**WORK REQUIRED**
Transcribe exactly, and only, the lines running from the one with "STRUTTURE RICETTIVE (59, 476)" to the end of the entries below, both included, without any pictures.

START SOURCE RECORDS

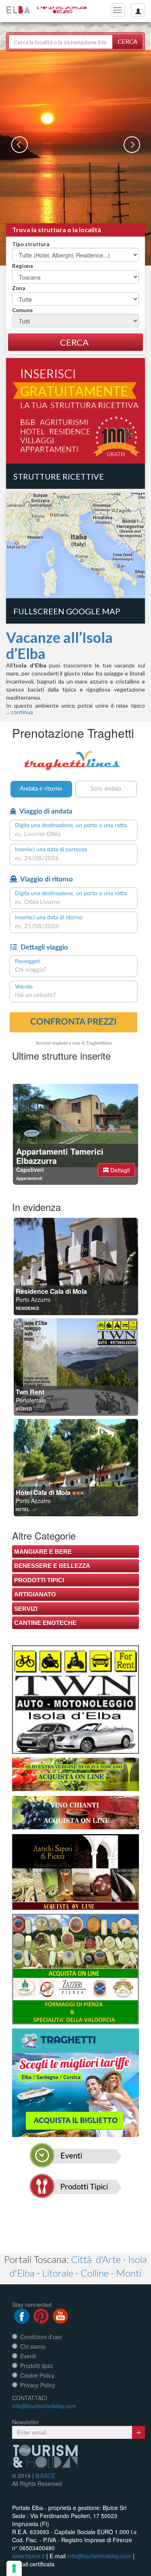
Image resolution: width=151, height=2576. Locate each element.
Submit (138, 2432)
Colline (95, 2273)
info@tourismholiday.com (44, 2406)
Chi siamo (33, 2346)
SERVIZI (25, 1608)
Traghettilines (99, 1042)
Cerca (127, 41)
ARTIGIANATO (35, 1594)
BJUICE (45, 2475)
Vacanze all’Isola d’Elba (59, 645)
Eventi (28, 2356)
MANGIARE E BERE (43, 1551)
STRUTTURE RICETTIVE (59, 476)
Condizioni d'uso (41, 2337)
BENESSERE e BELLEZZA (52, 1565)
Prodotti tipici (36, 2366)
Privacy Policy (37, 2385)
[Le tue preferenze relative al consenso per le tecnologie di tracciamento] (14, 2568)
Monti (128, 2273)
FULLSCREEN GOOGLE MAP (66, 611)
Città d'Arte (96, 2259)
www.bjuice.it (28, 2556)
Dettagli (119, 1170)
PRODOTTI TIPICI (39, 1580)
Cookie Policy (37, 2375)
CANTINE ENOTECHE (45, 1622)
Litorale (57, 2273)
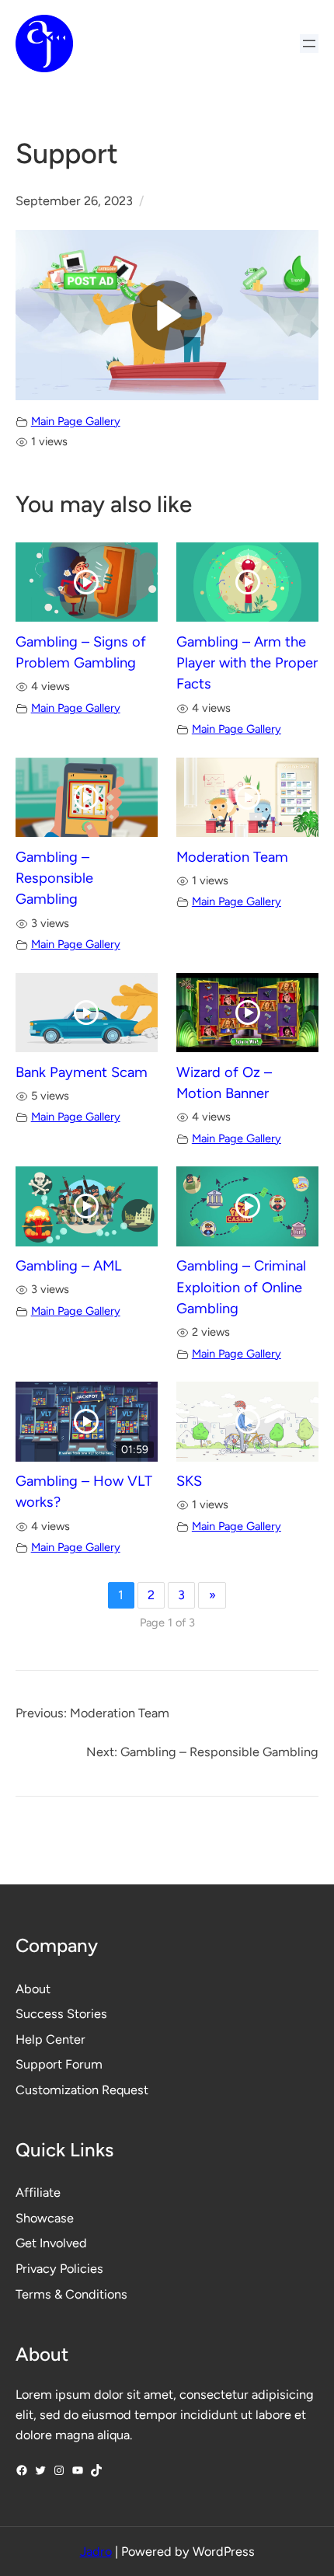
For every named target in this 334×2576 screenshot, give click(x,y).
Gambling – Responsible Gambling (54, 878)
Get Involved (51, 2243)
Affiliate (38, 2192)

END SOURCE RECORDS

**THE COMPLETED TASK**
STRUTTURE RICETTIVE (59, 476)
Condizioni d'uso (41, 2337)
BENESSERE e BELLEZZA (52, 1565)
Prodotti tipici (36, 2366)
Privacy Policy (37, 2385)
[Le tue preferenze relative al consenso per le tecnologie di tracciamento] (14, 2568)
Monti (128, 2273)
FULLSCREEN GOOGLE MAP (66, 611)
Città d'Arte (96, 2259)
www.bjuice.it (28, 2556)
Dettagli (119, 1170)
PRODOTTI TIPICI (39, 1580)
Cookie Policy (37, 2375)
CANTINE ENOTECHE (45, 1622)
Litorale (57, 2273)
For every named target in this 334×2576 screenshot, give click(x,y).
Gambling – Responsible Gambling (54, 878)
Get Involved (51, 2243)
Affiliate (38, 2192)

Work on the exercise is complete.